__Required action__:
Look through the material below for "arrow". Copy every line that contains it.

__Provided material__:
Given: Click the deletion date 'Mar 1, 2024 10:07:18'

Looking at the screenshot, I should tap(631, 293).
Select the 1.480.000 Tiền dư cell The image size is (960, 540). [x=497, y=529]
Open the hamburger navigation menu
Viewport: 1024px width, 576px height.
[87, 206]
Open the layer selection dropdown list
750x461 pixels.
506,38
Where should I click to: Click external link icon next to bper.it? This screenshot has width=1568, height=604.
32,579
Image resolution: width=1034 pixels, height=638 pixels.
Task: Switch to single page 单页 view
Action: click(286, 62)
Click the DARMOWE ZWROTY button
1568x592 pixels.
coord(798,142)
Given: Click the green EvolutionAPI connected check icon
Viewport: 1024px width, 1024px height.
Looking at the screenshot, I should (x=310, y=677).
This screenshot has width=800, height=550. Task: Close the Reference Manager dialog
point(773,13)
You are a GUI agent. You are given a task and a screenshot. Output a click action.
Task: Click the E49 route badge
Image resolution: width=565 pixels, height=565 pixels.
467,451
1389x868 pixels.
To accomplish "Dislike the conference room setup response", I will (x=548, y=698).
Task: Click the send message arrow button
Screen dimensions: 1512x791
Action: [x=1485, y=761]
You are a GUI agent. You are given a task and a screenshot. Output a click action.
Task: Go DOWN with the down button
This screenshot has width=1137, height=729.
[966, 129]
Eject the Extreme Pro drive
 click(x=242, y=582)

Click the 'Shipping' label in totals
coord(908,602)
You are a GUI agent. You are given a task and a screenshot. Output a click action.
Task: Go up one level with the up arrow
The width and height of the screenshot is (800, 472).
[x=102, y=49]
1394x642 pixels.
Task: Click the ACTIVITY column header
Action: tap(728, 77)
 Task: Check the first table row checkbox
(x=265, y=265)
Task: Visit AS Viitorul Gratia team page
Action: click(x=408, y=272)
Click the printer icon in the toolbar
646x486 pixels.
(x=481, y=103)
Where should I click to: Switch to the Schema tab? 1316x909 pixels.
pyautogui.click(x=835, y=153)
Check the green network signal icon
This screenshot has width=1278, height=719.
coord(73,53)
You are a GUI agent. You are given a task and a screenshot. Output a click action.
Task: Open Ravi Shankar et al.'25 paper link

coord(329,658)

__Solution below__:
Task: Click the send message arrow button
Task: Go up one level with the up arrow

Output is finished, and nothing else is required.